* [Required work]:
Look through the data below and return each line where "agent" appears.

*** Opening of Exercise inputs ***

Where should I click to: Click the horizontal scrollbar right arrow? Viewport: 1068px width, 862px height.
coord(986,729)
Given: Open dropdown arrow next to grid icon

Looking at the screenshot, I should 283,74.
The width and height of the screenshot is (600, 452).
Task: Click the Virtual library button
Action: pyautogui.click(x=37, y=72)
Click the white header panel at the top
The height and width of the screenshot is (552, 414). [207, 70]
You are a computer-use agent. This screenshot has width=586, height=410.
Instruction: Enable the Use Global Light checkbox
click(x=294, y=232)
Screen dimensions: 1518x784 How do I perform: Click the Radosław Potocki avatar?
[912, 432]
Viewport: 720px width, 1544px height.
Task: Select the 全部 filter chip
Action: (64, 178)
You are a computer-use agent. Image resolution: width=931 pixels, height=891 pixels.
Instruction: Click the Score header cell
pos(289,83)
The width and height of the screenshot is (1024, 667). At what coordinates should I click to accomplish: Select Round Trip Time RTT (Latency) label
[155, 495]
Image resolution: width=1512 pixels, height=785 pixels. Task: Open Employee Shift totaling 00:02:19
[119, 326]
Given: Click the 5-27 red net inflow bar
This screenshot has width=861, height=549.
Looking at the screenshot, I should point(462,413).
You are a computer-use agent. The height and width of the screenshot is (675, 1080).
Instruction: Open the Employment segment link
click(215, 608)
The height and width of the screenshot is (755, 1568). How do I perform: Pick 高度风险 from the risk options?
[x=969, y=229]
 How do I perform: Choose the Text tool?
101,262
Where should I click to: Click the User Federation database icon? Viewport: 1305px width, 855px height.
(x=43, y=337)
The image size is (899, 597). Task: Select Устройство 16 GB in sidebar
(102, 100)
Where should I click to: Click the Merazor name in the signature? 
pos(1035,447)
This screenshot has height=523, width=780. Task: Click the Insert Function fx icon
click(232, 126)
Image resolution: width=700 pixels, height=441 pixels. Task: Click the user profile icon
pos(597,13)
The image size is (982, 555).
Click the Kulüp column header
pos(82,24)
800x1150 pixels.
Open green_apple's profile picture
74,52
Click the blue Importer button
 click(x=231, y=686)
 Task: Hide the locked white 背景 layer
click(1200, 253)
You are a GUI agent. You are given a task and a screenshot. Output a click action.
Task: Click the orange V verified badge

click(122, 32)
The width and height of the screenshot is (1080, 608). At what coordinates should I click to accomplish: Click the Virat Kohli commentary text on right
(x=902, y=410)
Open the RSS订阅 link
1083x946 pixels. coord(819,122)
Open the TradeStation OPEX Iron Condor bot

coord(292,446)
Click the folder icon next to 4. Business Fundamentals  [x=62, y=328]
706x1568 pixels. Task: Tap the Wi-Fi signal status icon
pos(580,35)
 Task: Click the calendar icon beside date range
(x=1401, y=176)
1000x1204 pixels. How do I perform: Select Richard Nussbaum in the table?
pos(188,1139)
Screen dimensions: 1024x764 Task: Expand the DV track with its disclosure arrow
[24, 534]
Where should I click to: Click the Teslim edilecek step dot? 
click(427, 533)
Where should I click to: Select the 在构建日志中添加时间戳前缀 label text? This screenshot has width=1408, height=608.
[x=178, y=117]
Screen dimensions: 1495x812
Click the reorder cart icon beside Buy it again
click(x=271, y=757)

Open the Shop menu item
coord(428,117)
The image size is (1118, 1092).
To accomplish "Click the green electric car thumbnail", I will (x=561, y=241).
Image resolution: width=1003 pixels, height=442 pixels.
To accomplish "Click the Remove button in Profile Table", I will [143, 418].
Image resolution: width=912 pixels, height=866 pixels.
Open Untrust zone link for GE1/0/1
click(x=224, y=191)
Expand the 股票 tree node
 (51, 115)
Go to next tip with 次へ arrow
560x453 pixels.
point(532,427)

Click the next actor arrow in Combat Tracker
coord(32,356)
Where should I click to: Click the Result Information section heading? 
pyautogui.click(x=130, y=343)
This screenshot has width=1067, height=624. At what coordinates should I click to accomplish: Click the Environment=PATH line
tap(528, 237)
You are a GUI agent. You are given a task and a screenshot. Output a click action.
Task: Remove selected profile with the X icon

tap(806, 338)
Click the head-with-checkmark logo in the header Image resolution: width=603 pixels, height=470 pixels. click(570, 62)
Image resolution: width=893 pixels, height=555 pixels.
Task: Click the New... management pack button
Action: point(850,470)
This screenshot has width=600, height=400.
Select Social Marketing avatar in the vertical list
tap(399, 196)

*** Close of Exercise inputs ***

* [Result of the exercise]:
You are a computer-use agent. This screenshot has width=586, height=410.
You are a computer-use agent. Image resolution: width=931 pixels, height=891 pixels.
You are a computer-use agent. The height and width of the screenshot is (675, 1080).
You are a GUI agent. You are given a task and a screenshot. Output a click action.
You are a GUI agent. You are given a task and a screenshot. Output a click action.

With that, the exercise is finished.